### DESCRIPTION OF THE TASK
Wherever a line below holds the word "agent", copy that line.

### SOURCE DATA
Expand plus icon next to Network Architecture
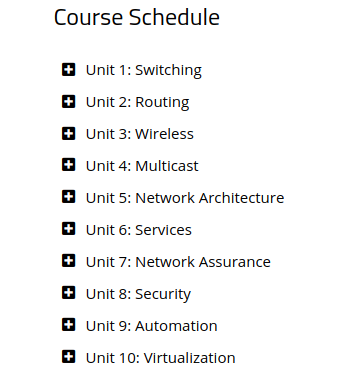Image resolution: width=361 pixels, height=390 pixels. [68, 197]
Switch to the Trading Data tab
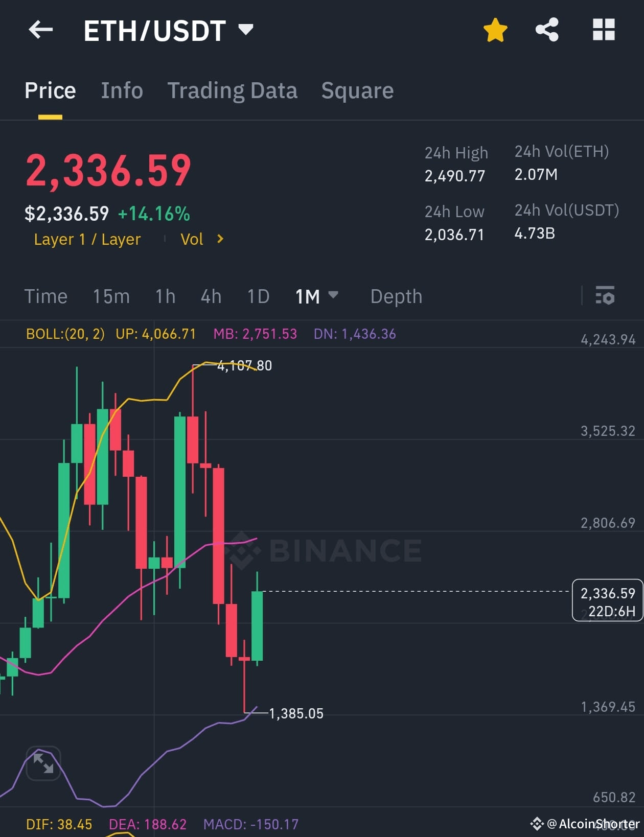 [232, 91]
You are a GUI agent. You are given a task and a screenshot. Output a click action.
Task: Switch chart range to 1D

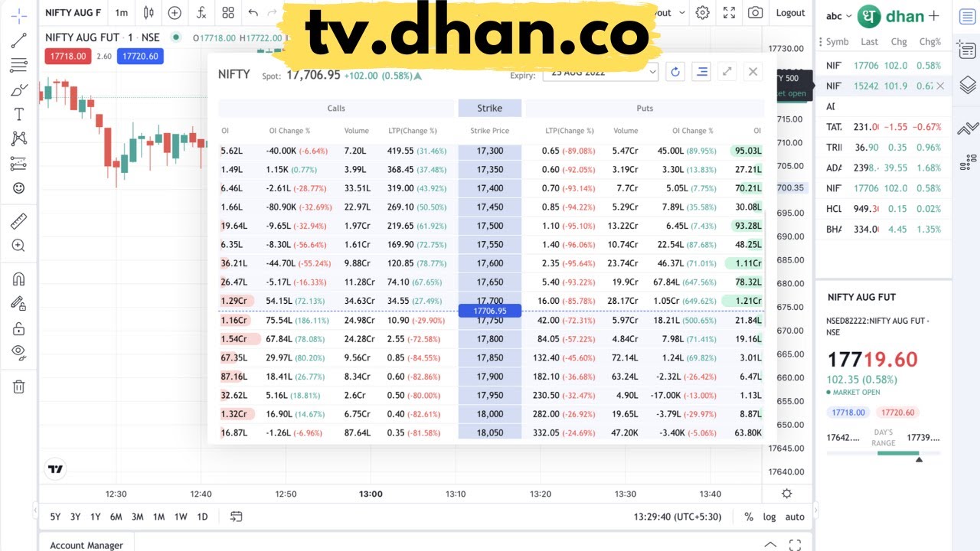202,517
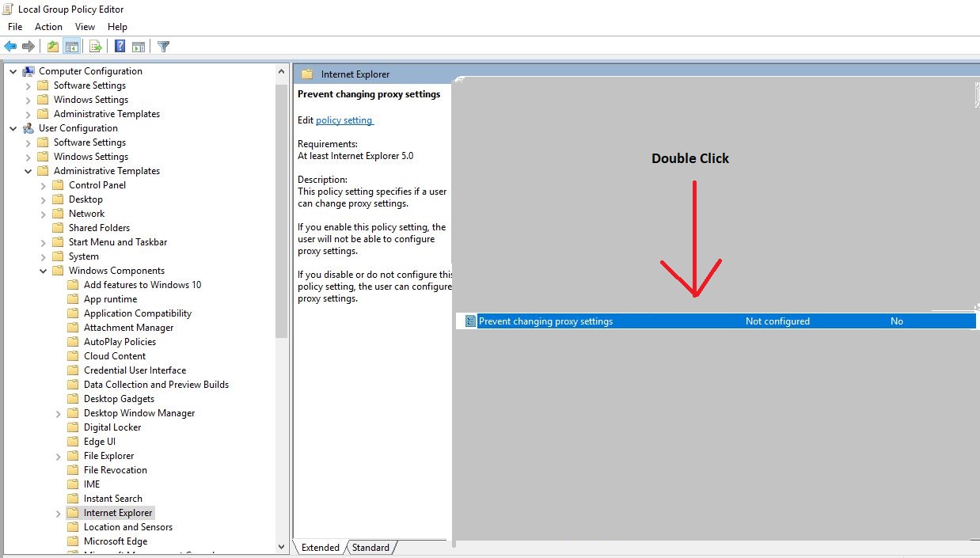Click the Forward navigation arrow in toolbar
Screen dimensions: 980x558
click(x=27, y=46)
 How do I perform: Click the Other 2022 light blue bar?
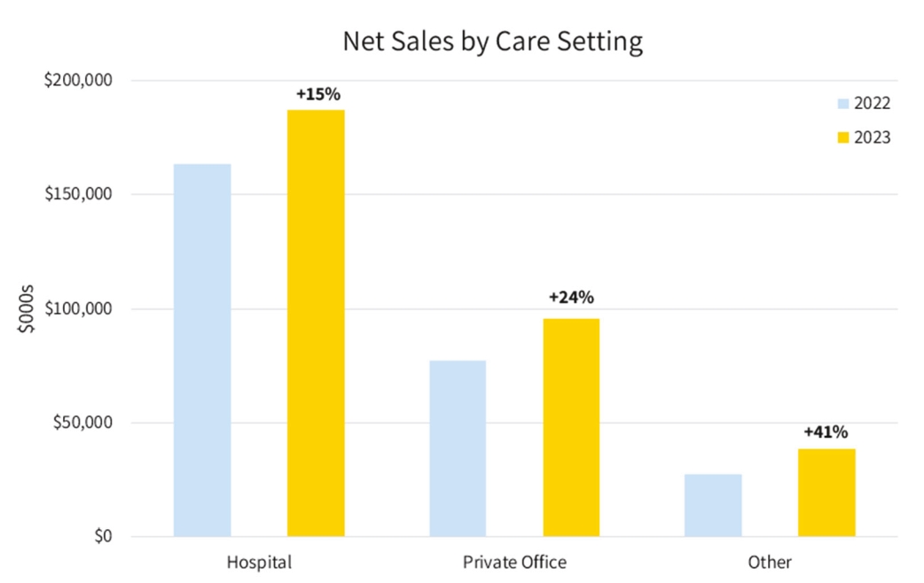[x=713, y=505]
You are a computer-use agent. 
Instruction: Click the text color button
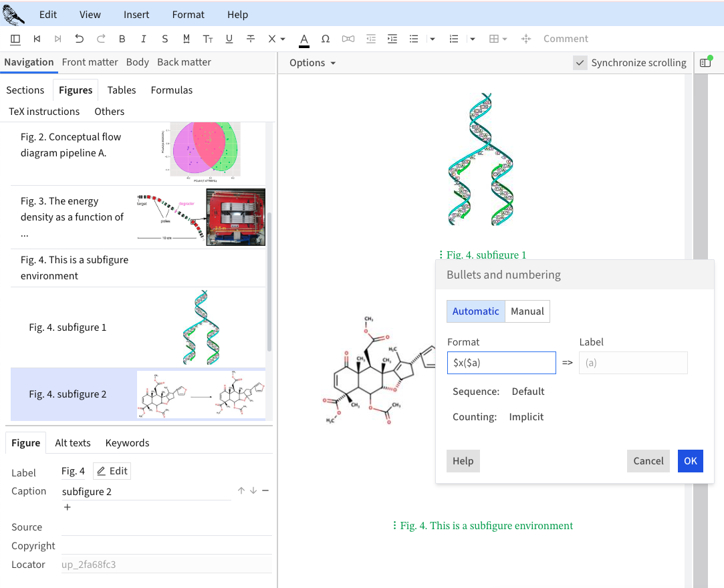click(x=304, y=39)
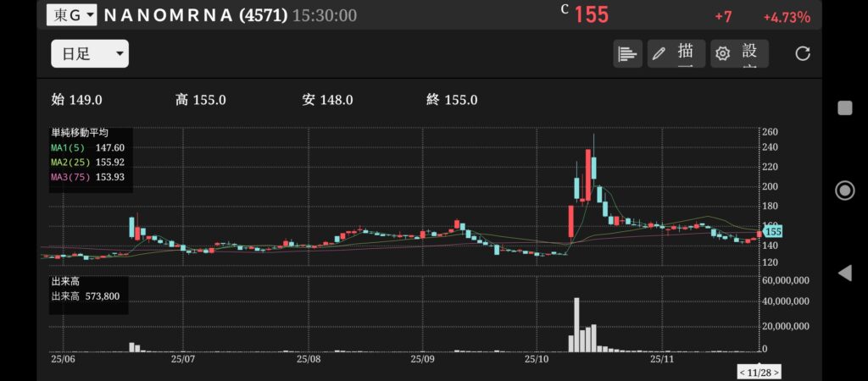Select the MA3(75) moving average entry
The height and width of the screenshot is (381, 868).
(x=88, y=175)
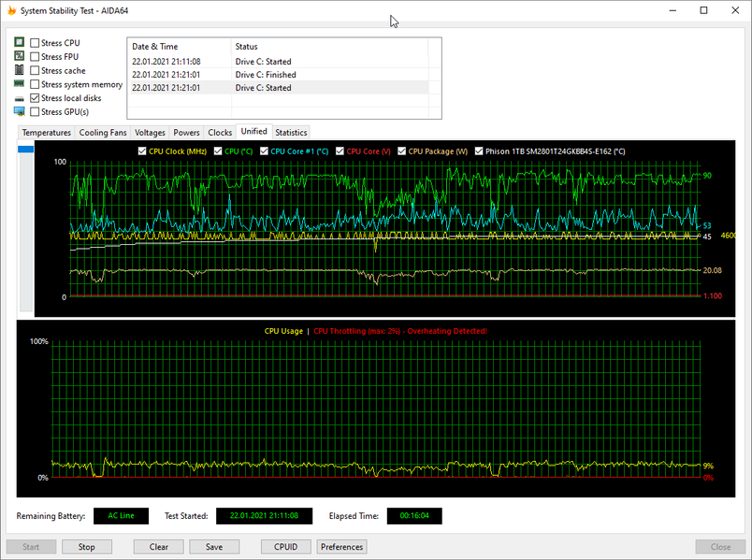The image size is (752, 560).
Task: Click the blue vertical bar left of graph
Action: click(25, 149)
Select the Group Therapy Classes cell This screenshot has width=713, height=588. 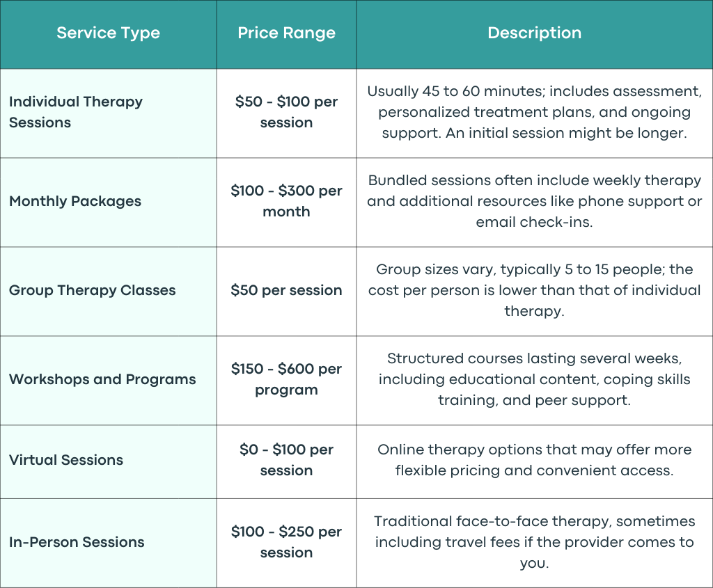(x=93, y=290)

### EXERCISE RESULT
You are a GUI agent. You are given a task and a screenshot. Output a click action.
You are a computer-use agent. 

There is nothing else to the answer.